Daha önce Genel Merkezin de uygun gördüğü 1. ve 3. sıradaki meclis üyeliklerini Sarıgül’e vermelerine rağmen, son gece saat 03.00 da listelerden sildiler. Belediye meclis üyeliği listelerinin YSK’ya verilmesine bir hafta kala başta İstanbul olmak üzere bazı illerin listelerinin Genel Merkezde yapılacağını bir genelge ile bildirdiler. Bunun üzerine tüm ilçelerin listeleri Genel Merkeze gönderildi. Son gece saat 03.00 da Sarıgül kontenjanından yazılan isimler çıkartılarak, yerine Genel Merkeze yakın isimler konarak listeler hazırlandı. Son uçakla İstanbul’a gönderildi ve ilçe başkanlarını belli merkezlere çağırmak suretiyle, (Anadolu yakası için Kartal Adliyesinin önünde) listeler saat 15.00 gibi verildi. Maksatları listelere itiraz süresi için zaman kalmasını önlemekti. Hatta Beşiktaş ilçe başkanı genel merkezden gelen liste yerine kendi listesini verdiği için görevden alındı. Sarıyer ilçe Başkanı zaman azlığından dolayı listeyi İlçe Seçim Kuruluna yetiştirmekte geç kaldı. Seçim kurulu anlayışlı olmasaydı Sarıyer'de seçime belki girilemeyecekti...

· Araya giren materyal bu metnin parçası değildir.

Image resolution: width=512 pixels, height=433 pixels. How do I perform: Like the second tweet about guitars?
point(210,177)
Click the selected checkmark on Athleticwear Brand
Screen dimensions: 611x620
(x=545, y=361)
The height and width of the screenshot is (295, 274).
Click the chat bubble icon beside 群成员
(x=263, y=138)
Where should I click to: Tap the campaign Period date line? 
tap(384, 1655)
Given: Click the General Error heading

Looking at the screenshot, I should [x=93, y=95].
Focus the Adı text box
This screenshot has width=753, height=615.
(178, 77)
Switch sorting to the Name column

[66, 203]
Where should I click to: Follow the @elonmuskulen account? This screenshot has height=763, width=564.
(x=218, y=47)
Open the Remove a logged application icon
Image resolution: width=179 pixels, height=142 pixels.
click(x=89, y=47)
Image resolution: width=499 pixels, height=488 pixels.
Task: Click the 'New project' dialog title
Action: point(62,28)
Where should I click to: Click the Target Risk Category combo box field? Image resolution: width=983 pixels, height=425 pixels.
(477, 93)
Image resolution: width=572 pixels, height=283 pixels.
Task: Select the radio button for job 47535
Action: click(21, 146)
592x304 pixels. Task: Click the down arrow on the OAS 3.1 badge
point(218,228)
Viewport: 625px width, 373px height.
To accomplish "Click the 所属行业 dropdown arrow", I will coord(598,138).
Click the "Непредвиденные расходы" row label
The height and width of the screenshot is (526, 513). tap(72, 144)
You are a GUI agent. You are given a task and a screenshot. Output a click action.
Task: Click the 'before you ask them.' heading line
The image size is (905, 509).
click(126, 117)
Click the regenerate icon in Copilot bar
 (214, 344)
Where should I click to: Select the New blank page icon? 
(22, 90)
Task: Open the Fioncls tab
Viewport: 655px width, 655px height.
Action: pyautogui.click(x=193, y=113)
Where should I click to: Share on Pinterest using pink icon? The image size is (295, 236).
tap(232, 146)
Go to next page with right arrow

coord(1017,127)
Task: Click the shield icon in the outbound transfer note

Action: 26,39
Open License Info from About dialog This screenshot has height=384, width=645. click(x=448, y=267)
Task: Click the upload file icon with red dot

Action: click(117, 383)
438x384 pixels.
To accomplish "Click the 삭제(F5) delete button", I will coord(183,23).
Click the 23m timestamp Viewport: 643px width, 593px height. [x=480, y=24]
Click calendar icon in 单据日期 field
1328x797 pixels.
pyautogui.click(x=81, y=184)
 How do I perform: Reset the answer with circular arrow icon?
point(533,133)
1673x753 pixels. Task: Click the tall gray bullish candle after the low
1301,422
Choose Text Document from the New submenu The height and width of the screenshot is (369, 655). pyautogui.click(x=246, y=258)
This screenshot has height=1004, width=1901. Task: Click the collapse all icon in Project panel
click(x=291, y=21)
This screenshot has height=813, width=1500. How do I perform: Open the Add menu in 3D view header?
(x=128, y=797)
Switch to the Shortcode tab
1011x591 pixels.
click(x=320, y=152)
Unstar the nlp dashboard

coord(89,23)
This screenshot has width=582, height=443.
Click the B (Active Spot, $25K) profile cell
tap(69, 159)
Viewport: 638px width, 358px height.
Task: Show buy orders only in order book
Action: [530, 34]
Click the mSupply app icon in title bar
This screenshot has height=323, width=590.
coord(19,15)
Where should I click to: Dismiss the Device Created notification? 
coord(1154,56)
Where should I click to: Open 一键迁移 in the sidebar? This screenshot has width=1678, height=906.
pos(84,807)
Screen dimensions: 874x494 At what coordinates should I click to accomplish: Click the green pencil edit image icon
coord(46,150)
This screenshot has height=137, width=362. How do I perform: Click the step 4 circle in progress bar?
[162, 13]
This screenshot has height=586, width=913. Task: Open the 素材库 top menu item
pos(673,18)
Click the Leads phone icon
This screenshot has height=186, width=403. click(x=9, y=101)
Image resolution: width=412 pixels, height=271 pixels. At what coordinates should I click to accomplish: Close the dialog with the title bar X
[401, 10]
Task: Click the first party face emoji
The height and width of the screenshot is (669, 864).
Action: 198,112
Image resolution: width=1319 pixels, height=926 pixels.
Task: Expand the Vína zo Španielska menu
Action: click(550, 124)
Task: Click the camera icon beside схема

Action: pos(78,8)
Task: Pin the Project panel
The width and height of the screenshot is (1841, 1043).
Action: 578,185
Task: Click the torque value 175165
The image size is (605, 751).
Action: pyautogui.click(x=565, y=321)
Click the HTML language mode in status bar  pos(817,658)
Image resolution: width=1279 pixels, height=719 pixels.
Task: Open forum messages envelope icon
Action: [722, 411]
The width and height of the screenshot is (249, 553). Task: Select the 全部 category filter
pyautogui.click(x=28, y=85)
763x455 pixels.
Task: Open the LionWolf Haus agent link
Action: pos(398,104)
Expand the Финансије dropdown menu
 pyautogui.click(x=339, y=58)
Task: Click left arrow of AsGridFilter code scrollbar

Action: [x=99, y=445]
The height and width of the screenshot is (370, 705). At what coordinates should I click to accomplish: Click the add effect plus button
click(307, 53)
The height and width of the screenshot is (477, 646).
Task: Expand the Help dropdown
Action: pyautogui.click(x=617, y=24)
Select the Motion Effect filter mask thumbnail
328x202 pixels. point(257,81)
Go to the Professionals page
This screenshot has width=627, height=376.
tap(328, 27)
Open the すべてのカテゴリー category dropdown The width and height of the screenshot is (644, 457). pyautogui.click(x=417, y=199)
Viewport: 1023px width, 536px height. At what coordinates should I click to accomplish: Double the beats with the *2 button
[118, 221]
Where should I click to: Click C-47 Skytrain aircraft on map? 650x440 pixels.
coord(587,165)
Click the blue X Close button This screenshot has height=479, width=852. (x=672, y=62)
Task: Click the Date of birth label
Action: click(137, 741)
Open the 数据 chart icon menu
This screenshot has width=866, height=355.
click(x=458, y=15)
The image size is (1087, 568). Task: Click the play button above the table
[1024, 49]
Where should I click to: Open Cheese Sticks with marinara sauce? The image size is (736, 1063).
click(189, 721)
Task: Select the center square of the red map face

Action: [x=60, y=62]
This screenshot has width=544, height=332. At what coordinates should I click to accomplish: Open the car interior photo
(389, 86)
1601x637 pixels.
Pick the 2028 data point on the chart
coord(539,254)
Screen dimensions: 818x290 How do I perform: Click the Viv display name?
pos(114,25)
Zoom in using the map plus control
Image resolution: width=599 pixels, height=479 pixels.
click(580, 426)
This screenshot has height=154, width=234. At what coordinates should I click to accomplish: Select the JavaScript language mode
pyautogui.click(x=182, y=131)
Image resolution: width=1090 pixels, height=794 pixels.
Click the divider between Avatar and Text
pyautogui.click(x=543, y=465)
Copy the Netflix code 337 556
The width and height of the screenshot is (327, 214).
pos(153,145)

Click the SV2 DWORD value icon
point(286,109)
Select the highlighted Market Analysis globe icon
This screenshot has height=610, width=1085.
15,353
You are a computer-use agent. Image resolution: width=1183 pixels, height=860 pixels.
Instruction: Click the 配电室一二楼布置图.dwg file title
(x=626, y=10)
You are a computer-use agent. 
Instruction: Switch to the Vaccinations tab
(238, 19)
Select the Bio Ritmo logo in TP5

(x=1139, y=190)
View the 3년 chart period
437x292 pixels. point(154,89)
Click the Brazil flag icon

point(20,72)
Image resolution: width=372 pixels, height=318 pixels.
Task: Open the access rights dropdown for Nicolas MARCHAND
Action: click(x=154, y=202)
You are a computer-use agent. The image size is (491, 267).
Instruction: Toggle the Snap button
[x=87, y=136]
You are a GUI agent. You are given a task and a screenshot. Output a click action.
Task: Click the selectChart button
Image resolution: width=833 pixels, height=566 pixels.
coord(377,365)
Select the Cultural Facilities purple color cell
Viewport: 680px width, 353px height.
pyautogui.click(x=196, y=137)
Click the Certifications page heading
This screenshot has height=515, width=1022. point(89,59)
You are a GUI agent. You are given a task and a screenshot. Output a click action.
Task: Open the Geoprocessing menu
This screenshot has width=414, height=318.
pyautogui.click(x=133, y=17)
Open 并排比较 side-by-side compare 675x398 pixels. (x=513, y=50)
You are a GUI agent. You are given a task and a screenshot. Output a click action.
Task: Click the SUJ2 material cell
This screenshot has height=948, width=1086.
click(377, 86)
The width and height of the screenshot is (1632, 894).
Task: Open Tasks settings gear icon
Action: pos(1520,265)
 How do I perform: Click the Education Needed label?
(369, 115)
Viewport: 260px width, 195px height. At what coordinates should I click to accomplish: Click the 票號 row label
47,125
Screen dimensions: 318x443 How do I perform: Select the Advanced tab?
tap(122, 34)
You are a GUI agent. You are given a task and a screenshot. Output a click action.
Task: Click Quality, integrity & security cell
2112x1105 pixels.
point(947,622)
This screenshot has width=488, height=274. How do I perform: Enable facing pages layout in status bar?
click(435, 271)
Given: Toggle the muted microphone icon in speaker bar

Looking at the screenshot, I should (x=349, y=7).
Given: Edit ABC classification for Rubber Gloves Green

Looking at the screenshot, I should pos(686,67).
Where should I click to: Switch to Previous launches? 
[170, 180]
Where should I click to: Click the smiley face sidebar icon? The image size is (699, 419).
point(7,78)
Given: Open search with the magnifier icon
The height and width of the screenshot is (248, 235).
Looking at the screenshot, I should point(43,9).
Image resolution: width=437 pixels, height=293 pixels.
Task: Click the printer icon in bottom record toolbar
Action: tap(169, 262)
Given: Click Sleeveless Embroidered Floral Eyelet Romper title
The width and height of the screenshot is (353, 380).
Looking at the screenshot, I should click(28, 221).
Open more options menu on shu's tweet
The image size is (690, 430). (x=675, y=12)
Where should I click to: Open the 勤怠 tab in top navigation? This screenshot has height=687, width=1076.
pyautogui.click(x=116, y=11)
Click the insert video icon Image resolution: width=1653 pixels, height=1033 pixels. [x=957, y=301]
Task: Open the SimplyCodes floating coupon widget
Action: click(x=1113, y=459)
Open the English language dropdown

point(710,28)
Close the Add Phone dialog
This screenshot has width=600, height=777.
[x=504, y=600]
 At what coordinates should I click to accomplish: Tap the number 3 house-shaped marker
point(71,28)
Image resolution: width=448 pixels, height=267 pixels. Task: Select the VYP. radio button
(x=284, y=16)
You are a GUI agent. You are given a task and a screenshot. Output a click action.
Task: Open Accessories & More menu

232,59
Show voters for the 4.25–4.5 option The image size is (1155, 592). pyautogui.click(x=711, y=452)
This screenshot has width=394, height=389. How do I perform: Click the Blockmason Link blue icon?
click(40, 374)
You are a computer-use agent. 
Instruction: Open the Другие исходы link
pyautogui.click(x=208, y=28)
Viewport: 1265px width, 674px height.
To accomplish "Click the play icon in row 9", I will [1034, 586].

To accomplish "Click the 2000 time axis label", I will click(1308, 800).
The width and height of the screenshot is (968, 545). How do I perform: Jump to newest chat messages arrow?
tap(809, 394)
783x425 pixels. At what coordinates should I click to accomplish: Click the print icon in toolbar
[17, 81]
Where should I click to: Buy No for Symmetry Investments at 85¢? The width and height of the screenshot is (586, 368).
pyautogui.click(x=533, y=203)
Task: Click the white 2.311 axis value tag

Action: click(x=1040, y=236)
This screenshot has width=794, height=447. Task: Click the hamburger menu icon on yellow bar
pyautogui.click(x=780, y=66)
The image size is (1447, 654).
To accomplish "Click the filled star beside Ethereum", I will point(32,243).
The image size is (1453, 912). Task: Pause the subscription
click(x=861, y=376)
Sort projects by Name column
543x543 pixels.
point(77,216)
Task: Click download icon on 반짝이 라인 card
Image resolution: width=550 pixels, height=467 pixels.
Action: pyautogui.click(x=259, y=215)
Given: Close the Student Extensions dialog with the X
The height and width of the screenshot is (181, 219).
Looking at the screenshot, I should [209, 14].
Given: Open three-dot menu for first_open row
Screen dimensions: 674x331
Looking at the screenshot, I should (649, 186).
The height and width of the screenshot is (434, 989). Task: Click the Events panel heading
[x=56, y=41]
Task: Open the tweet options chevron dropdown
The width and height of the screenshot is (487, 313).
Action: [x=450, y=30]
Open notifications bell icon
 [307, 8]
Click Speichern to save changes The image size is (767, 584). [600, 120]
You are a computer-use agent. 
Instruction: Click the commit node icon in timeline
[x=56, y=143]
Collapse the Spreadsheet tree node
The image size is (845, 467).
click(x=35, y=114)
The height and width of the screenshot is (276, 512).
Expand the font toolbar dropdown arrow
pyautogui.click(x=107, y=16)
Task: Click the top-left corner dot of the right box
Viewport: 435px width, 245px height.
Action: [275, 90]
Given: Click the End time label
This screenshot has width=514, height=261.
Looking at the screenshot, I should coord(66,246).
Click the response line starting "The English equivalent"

Seçimden hemen sonra Sarıgül ve TDH kadrolarının CHP’ye girmesini önlemek için Parti Meclisi değiştirildi. Amaç Sarıgül’e yakın isimlerin etkin görevlerde olmasını önlemekti. Ayrıca yine 2014 yılında yapılması gereken CHP olağan kongresini bir yıl erteleyerek 2015 yılı Genel Seçimlerinden sonraya bırakıldı. Buradaki amaç TDH kadrolarından CHP yönetimine kimseyi almamaktı. Amaçları birleşip iktidar olmak değil, koltuklarını korumaktı. TDH ve Sarıgül’den korktukları için bu erteleme yapıldı.
Parlamento’da mevcut partilerden ve genel başkanlarından halk iyiden iyiye sıkılmıştır. Yaptıkları siyaset kin, nefret, öfke ve ayrıştırma siyasetidir. Tüm konuşmalarında bu temaları işleyip halkı ayrıştırıp saflarını sıklaştırmışlardır. Sayın Adil Gür’ün yaptığı son araştırmada halkın yüzde 82’si mevcut genel başkanlarından ve siyasetlerinden memnun olmadığını ve yüzde 47,7’sinin yeni bir parti istediklerini söylemiştir. Ülkemizdeki bu ayrıştırmalara ve Ortadoğu’da ki son gelişmelere bakarak yeni bir partiye ve anlayışa acil ihtiyacı olduğunu düşünmekteyiz. Bu anlayış Türkiye Değişim Hareketi’dir.
İnsanları asla ayrıştırmayan kin, nefret, öfke ve ayrıştırma siyasetinin yerine halkın yüzde yüzünü kucaklayan hoşgörü ve projelerinin hâkim olduğu partimizi Allah’ın izniyle Eylül-Ekim aylarında kuracağız. Bu konudaki bölge toplantılarımız tamamlanmış, projelerimizle ilgili toplantılarımız devam etmektedir.
Halkın gündemi pahalılık, işsizlik, yoksulluk, yolsuzluk, terör ve çaresizlik olmasına rağmen, mevcut partilerin tek derdi ise koltuk sevdasıdır."